Father, I Don’t Want to Get Married! - Novel - Türkçe Çevrimiçi Oku
Yukarı Çık




32   Önceki Bölüm  Sonraki Bölüm   34 


           
* * *

Regis, kızının sadece kısa bir ara vermek için dışarı çıkıp kısa bir süre sonra geri döneceğini varsaydı. Ama terasın kapısını korurken, Juvellian düşündüğünden daha uzun kaldığı için gergin hissetmeye başladı.

'Elbette ona kötü bir şey olamaz, değil mi?'
 
Hâlâ onun varlığını hissedebiliyordu ve kızının mahremiyetine saygı duymak için kasıtlı olarak terasa bakmamayı seçmişti. Ama Juvelllian uzun süredir geri dönmediğinden, Regis elinde olmadan zihnini korkunç senaryolara bıraktı.
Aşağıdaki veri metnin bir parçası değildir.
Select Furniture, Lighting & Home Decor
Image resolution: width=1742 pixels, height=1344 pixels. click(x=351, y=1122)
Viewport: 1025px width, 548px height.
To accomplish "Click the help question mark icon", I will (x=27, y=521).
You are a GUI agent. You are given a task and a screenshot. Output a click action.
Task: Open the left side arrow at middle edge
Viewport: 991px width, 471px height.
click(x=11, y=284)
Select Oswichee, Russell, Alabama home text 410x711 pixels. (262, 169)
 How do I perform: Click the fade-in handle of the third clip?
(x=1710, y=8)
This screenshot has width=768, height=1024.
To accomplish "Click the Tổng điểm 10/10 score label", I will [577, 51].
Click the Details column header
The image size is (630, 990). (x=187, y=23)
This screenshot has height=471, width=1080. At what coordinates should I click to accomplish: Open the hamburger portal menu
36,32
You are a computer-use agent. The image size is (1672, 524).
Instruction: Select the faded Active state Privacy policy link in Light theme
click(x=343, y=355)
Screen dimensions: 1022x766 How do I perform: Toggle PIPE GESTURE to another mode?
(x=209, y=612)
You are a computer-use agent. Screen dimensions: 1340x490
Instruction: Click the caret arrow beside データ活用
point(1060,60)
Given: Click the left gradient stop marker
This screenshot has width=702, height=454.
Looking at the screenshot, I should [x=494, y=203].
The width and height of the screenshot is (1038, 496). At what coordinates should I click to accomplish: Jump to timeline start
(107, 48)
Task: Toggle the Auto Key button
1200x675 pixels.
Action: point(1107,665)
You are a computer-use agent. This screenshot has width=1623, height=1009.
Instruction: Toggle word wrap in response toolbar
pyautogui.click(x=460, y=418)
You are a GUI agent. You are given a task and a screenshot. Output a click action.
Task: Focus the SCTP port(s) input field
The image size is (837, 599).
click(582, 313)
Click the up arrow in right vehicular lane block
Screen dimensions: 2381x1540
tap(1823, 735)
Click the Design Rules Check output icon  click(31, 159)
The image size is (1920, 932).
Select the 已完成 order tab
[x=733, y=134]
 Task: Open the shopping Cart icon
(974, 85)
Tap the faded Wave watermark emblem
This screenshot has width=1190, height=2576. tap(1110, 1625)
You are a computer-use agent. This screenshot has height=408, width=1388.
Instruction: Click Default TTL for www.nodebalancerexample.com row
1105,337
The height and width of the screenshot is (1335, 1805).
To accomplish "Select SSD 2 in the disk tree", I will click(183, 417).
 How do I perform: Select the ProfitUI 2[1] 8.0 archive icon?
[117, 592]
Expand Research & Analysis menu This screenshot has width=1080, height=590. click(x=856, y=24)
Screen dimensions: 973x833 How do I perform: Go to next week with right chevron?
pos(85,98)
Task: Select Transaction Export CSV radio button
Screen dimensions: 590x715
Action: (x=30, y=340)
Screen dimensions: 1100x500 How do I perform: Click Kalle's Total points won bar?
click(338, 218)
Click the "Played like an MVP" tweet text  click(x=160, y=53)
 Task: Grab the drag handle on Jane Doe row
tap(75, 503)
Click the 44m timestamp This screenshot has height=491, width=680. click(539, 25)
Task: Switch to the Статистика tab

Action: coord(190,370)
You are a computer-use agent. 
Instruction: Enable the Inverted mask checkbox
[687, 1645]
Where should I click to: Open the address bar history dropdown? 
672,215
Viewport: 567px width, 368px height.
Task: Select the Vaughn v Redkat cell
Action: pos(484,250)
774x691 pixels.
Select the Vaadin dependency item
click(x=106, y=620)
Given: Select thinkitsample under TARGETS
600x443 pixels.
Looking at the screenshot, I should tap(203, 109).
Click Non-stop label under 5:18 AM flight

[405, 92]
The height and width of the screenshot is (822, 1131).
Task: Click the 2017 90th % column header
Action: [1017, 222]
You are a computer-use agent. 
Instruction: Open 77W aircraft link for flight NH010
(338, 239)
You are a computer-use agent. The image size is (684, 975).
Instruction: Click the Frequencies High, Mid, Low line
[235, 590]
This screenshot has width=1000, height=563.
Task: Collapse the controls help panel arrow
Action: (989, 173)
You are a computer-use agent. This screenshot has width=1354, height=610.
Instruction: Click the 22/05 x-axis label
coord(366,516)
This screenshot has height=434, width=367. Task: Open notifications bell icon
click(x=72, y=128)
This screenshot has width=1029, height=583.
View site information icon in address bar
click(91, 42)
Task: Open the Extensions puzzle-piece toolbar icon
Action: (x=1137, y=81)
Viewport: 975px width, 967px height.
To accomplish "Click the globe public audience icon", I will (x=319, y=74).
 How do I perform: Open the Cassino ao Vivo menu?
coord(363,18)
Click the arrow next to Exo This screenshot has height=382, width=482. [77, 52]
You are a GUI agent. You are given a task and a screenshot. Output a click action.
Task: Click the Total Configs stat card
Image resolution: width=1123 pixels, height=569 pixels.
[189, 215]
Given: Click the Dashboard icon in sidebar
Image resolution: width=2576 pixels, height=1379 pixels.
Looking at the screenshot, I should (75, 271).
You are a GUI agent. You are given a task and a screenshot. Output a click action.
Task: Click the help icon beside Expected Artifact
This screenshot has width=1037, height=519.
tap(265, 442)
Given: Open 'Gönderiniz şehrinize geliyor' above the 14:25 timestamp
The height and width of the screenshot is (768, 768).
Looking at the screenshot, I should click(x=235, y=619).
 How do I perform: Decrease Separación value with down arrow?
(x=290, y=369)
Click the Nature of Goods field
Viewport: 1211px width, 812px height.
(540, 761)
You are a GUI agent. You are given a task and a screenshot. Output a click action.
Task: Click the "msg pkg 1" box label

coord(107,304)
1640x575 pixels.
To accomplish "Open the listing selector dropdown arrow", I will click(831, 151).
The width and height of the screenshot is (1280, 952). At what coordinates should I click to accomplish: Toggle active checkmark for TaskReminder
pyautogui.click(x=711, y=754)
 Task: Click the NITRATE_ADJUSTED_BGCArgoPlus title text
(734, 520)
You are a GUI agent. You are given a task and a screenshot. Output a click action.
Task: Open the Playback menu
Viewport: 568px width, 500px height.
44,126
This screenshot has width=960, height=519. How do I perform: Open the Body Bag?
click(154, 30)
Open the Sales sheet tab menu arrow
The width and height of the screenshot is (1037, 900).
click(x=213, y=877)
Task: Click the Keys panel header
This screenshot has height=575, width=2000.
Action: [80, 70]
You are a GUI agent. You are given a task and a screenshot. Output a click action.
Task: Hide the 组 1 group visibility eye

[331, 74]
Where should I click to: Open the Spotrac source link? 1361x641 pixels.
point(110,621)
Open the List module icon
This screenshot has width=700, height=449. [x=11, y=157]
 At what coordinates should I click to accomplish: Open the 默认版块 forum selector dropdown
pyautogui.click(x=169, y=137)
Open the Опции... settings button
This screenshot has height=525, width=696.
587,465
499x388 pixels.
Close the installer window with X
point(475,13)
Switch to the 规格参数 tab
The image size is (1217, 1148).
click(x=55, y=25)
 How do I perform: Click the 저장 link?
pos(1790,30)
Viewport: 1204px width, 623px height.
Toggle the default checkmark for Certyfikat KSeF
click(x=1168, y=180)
'Ya da belki İmparator bir hamle yapmıştı ...'

Elbette, imparatorun 'ona' sahip olması, aceleci bir şey yapması olası değildi, ancak imparatorun ona oyun oynama olasılığı yüksekti, çünkü Regis'in önceki kışkırtmasına kızmış olmalıydı.

Bu nedenle Regis iradesini topladı ve terasa göz atmak için dışarı baktı.

Kısa süre sonra gözleri şokla büyüdü.

'Birisiyle birlikte. Ve...bu bir adam.'

Regis kapıya baktı.

Kızının her hareketini izledi - şu anda aşina olduğu biriyle sohbet ediyor gibiydi. Şu anda kapıyı açıp sözünü keserse, bu güveni bozmak olurdu.

Artık kızını hayal kırıklığına uğratmak istemeyen Regis'in dikkatli davranmaktan başka seçeneği yoktu.
 
'Evet, sadece kim olduğunu kontrol etmek ve ardından geçmişini araştırmak daha iyi olur.'

Regis bir babanın sabrını gösterirken birdenbire bilinmeyen adamla kızı arasındaki mesafe gittikçe küçülmeye başladı.

ÇN: Regis zar zor dayanıyor 

'Nasıl olurda…'

Regis bilinçsizce yumruklarını sıktı. Juvellian adamla yüzleşip ellerini tuttuğunda sanki dans edeceklermiş gibi görünüyordu.

'Kim kızıma ... cüret eder ...'

Mikhail ile yaşanan olaydan sonra Regis, değersiz bir alçağın kızının peşine düşmesini önlemek için çaba gösterdi. Yine de birisinin kızına yaklaşıp kendi burnunun altına çekebilmesi, Regis'in öfkeyle görünmesini sağladı.

ÇN: Umarım Rose bunları izliyordur ve Juvel'e biraz akıl verir

O anda, kızının sendelediğini ve otomatik olarak ürktüğünü gördü.
 
Neyse ki birlikte olduğu adam, düşmemesi için belini destekleyerek onu çabucak yakaladı.

Regis rahat bir nefes alsa da biraz tuhaf hissetti.

Kısa bir süre önce kızının bayıldığı gün, bunun sadece bir kabus olmasını dilemişti. Ama kızının o korkunç rüyadan uyanmadığını gördüğü an, yüreğine kazınmış duyguyu fark etti. Bu korkuydu.

Gözünden ayrıldığında, tedirgin hissetti - yeniden bayılmasından korktu.

Ancak, kimliği belirsiz adamın şimdi onunla yaptığı hızlı hareketler sayesinde kızı hala güvendeydi.

'En azından hızlı duyuları var.'

Bunu kabul etmek istemiyordu, ama nihayetinde Regis'in orada olmasa bile kızını koruyabilecek başka birinin olduğunu kabul etmekten başka seçeneği yoktu.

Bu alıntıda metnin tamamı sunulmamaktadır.